DIY is always in. Well, almost. Doing it yourself can save money, motivate us to think creatively, and give us a result completely unique to anyone else's. But while we promote meals from scratch and attempts to make shabby furniture more chic, when it comes to matters of our skin health, it's best to stick with the FDA-approved choices.

We're talking about sunscreen. The internet is currently ablaze with DIY homemade sunscreen recipes. But we have to admit, we're a little skeptical. 

According to Consumer Reports, many people are concerned about the chemicals found in sunscreens that line up on the store's shelves. To avoid this concern, at-home chemists are whipping up their own batches. "So many people—especially parents—are concerned about using chemicals on their own, or their children's, skin," says Lara McKenzie, a principal investigator at the Center for Injury Research and Policy at Nationwide Children's Hospital in Columbus, Ohio, to Consumer Reports. She adds, "But the prevalence of these DIY recipes online gives them a false sense of security that making sunscreen themselves means making it better."

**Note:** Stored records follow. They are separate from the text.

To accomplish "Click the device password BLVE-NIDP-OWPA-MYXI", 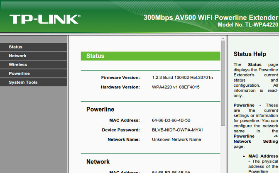I will (177, 130).
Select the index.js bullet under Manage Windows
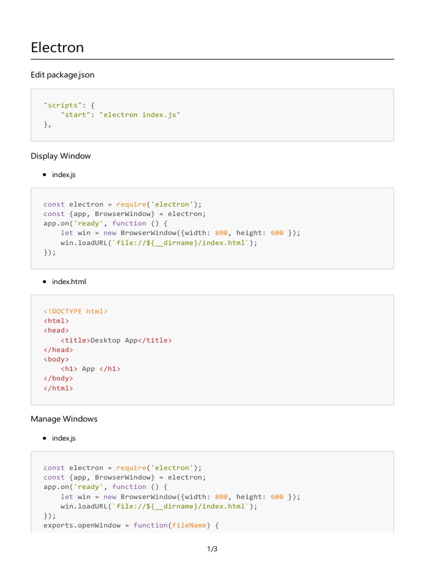This screenshot has width=425, height=567. tap(64, 438)
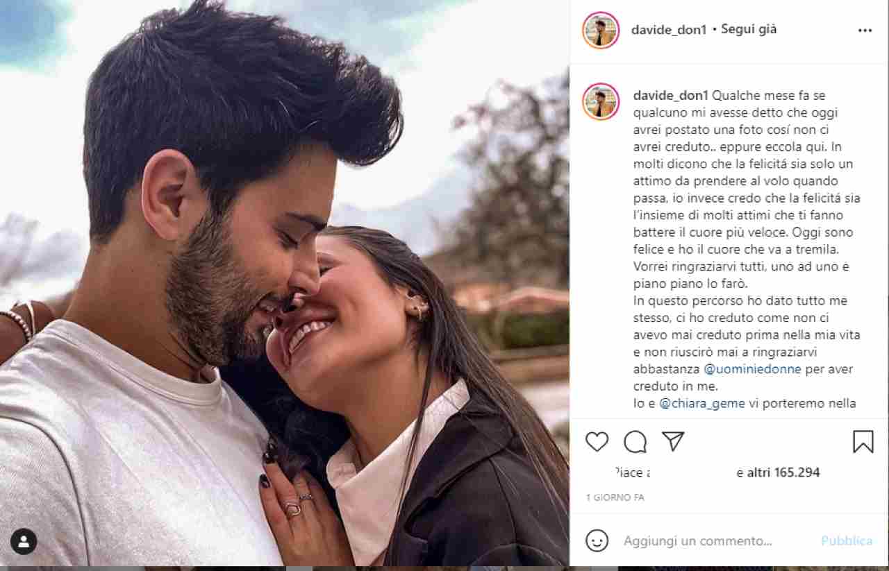Open emoji picker smiley icon
The height and width of the screenshot is (571, 889).
[x=597, y=540]
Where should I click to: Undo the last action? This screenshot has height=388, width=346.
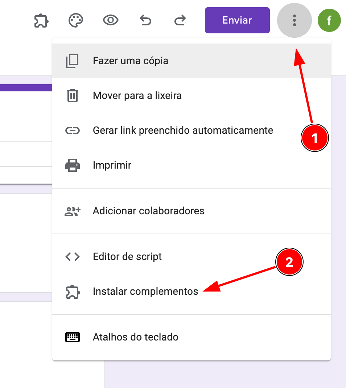point(145,20)
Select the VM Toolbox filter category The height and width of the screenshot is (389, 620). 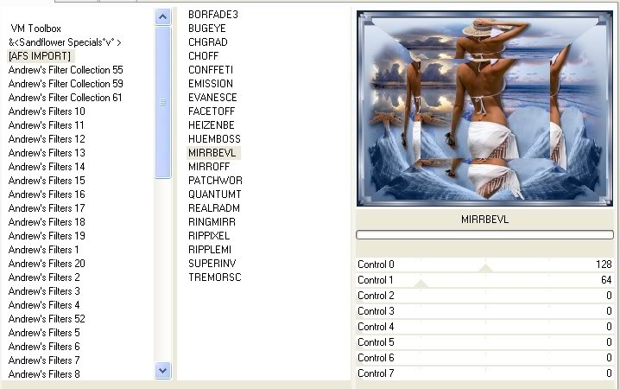(35, 29)
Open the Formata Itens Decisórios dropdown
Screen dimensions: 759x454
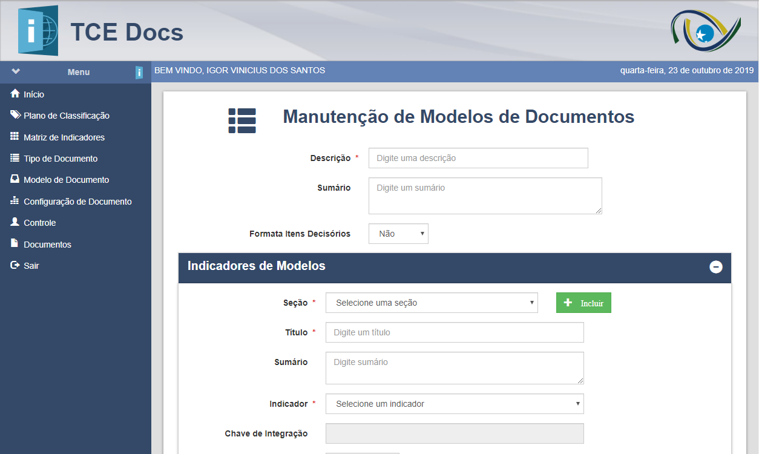[x=398, y=234]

Finding out the SPF of your homemade mixture can be dangerous to your health

Experts are critical of the popularity of DIY sunscreen recipes. "It's very scientific and not something you can just make at home," warns Dr. Adam Wulkan, director of laser and cosmetic dermatology at Lahey Health (via WCBV Channel 5 Boston). He adds that it is hard to find out the strength of the homemade mixture until you get a sunburn, which is alarming. "The safest thing is that your sunscreen contains zinc or titanium as the primary ingredient," he says.

Consumer Reports states that in 2019, the FDA called for more data and research on 12 active chemical ingredients commonly found in store-bought sunscreen. As of now, the health organization does not warn consumers to avoid using the sunscreens containing these chemicals.

Considering there is no current evidence suggesting the chemicals in sunscreen are dangerous, and that it is impossible to find out the SPF, or sun protection factor, of a homemade version, we're leaning toward focusing on the DIY projects that don't come with the hefty risk of sunburn.